I'm still having a little trouble getting photos to load on my laptop. Here's a wreath from Monday that showed up yesterday. I'm always so focused on whatever wreath I'm working on that I can't recall any of the others I've done. So this was a surprise. But then I remembered the pomegranates, which went peacefully onto the wreath without having to be punctured by an awl. And the flash of red at the top is a cardinal.
My first job on Tuesday was a heading for a red door on Beacon Street. The customer had chosen a pretty, neutral ribbon decorated with reindeer in gold glitter. She wanted mostly natural materials but also some "glitz," so I used gold spray paint and glitter spray on pinecones and magnolia leaves. I also added gold "pearls" and those long, spiky metallic things, which give a lot of bang for almost zero effort:
We had a pinecone shortage last year (partially due to me since I love pinecones and use too many of them). The Garden Club put the call out in the early fall for everyone to gather as many as possible from Cape Cod and elsewhere. Many members have second homes in woodsy places, so bags and boxes of cones from various New England states were delivered on Monday and we were all set with a huge amount and much variety.

PROBLEM STATEMENT
Reproduce the passage of the wreath post that begins with the words containing "My first job" and ends with "and much variety.". The rows that come next are separate material, unrelated to the wreath post.

ENTRIES
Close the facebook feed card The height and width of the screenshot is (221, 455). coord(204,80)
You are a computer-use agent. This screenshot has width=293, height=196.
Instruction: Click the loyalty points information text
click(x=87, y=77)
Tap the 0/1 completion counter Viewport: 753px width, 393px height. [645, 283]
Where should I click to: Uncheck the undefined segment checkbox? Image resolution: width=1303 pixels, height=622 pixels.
* * *
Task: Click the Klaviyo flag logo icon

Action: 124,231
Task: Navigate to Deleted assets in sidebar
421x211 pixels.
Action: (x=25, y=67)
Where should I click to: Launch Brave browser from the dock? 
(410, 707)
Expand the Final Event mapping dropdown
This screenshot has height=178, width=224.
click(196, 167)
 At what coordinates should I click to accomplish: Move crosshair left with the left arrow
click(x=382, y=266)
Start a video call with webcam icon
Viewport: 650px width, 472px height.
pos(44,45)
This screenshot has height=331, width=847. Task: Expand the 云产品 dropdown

EXERCISE RESULT
My first job on Tuesday was a heading for a red door on Beacon Street. The customer had chosen a pretty, neutral ribbon decorated with reindeer in gold glitter. She wanted mostly natural materials but also some "glitz," so I used gold spray paint and glitter spray on pinecones and magnolia leaves. I also added gold "pearls" and those long, spiky metallic things, which give a lot of bang for almost zero effort:
We had a pinecone shortage last year (partially due to me since I love pinecones and use too many of them). The Garden Club put the call out in the early fall for everyone to gather as many as possible from Cape Cod and elsewhere. Many members have second homes in woodsy places, so bags and boxes of cones from various New England states were delivered on Monday and we were all set with a huge amount and much variety.